VIEW: Click on image to read Alida Tomiuc's "graphic novel" recounting the events of 1989 through her parents' eyes.

In late 2004, I was surprised by a request for an interview on how I remembered the 1989 Romanian Revolution 15 years earlier. I was perhaps most amazed that the person doing the requesting -- or demanding, rather! -- was my own daughter, then nearly 15 years old.

The catch was that it was to be part of a school project.
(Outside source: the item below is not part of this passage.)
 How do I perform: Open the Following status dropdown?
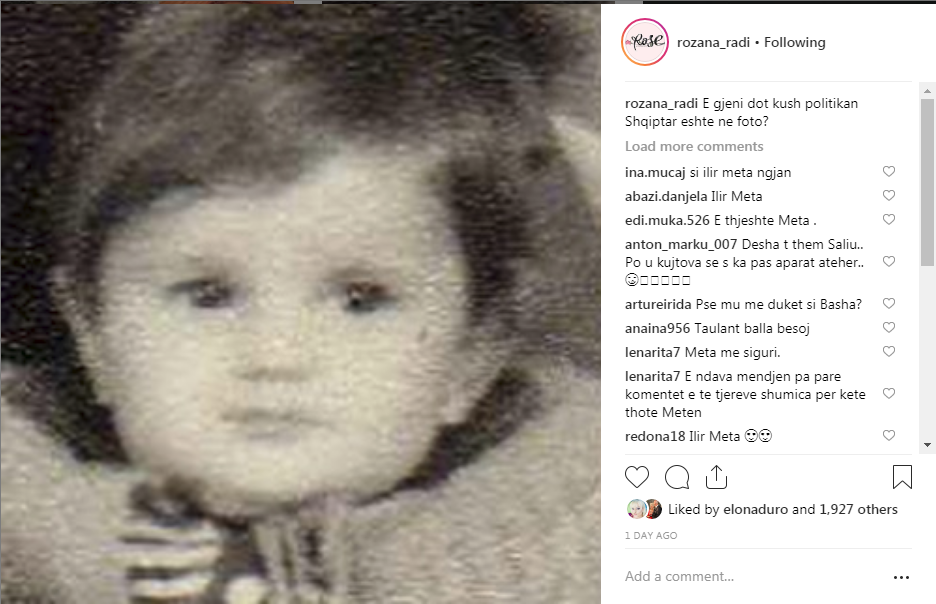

Students were to draw a graphic novel based on someone else's account of a historical event.

The project was inspired by Art Spiegelman's Pulitzer Prize-winning autobiographical graphic novel "Maus: A Survivor's Tale." "Maus" depicts Spiegelman's father's struggle to stay alive as a Polish Jew during the Holocaust.
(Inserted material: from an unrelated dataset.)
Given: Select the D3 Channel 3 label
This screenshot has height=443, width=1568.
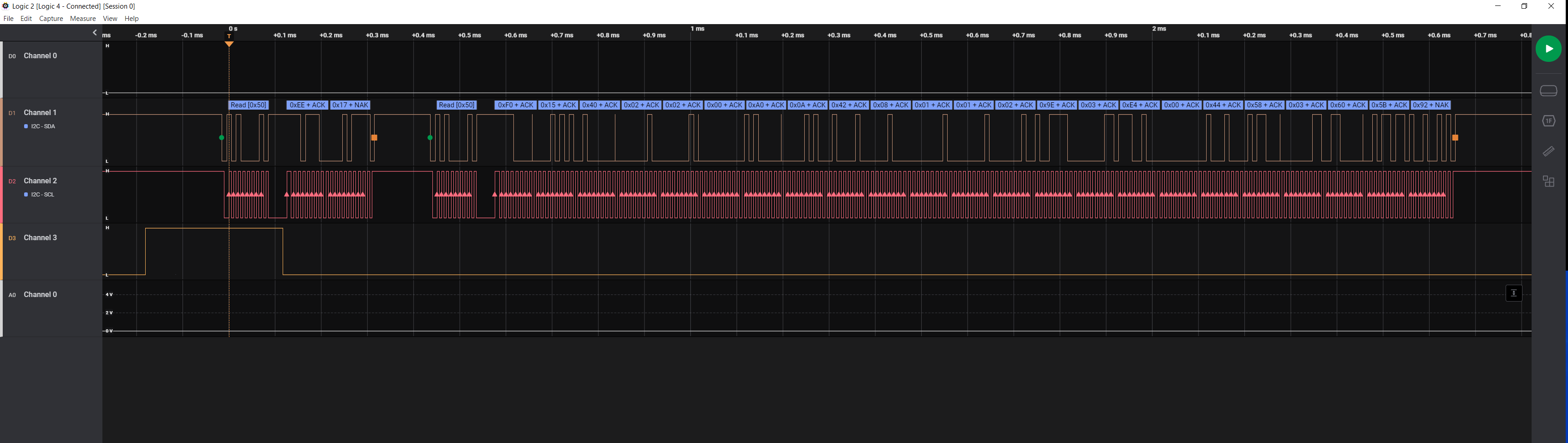Looking at the screenshot, I should [x=40, y=238].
My daughter told me that the stories that my wife and I had told her about the final days of communism in Romania sounded a lot like "Maus."

There was another reason my daughter, Alida, chose December 1989 as her theme: She had participated indirectly in the events, as my wife was pregnant when guards pointed a rifle at her on December 22, 1989.

I kept a copy of my daughter's project, which shows how the next generation regards the dramatic events that led to the collapse of Nicolae Ceausescu's hated dictatorship.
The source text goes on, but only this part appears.